> [TASK TO CARRY OUT]
An exact transcription of every entry is required, with the images left out.

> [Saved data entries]

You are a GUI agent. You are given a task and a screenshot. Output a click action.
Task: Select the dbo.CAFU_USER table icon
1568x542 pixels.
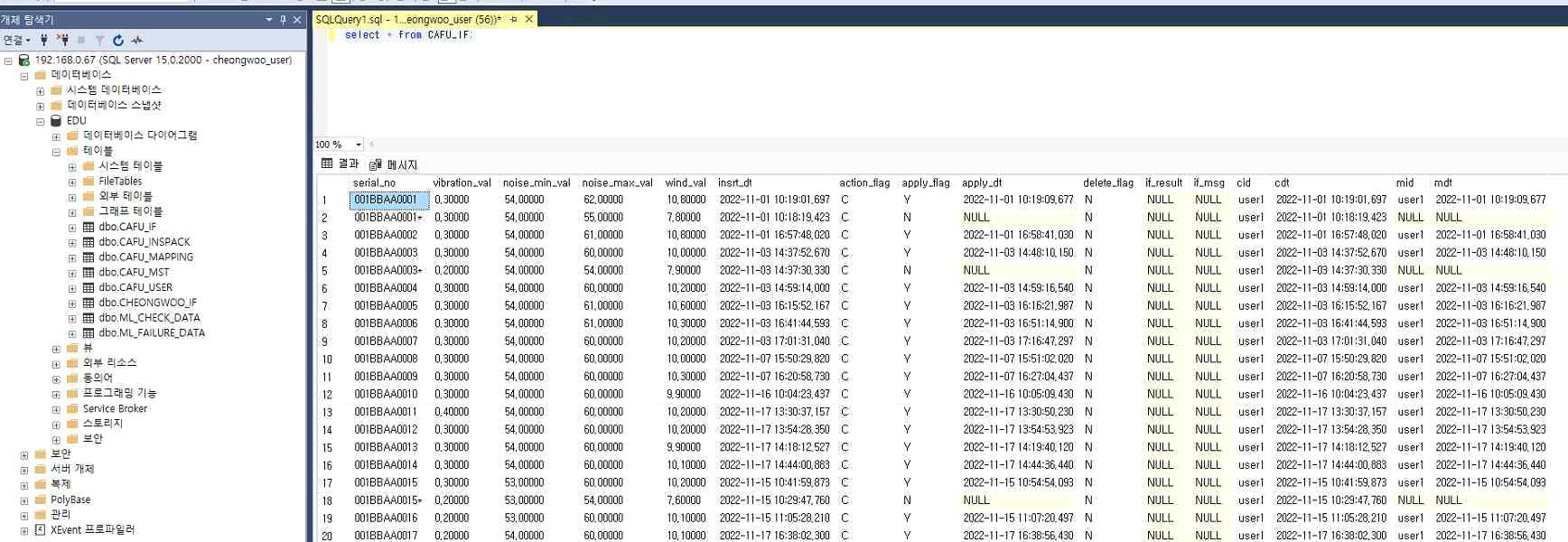pos(89,287)
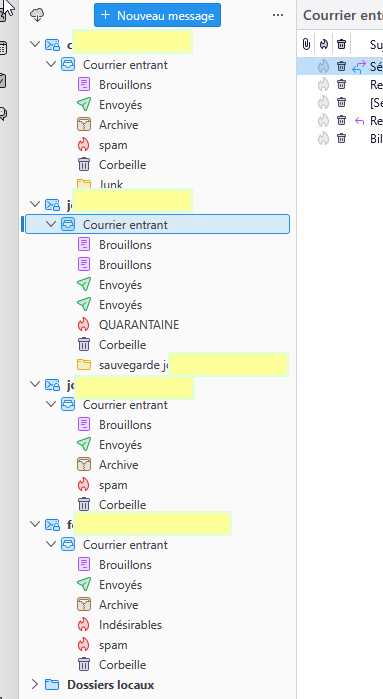Delete the second message using its trash icon

coord(342,84)
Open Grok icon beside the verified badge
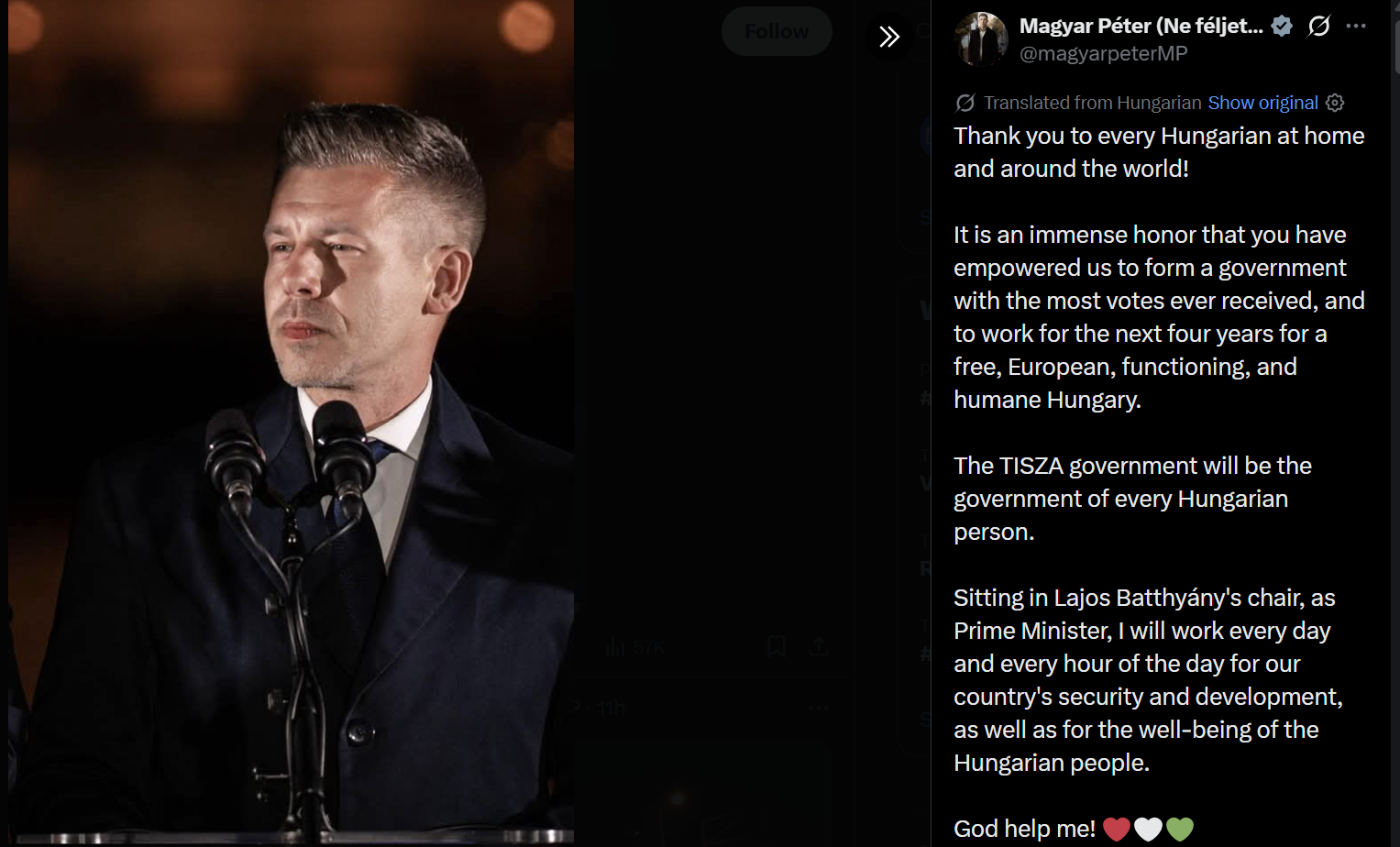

> [EXERCISE RESPONSE]
You are a GUI agent. You are given a task and a screenshot. Output a click action.
Task: Select the dbo.CAFU_USER table icon
1568x542 pixels.
pos(89,287)
Delete the second message using its trash icon

coord(342,84)
Open Grok icon beside the verified badge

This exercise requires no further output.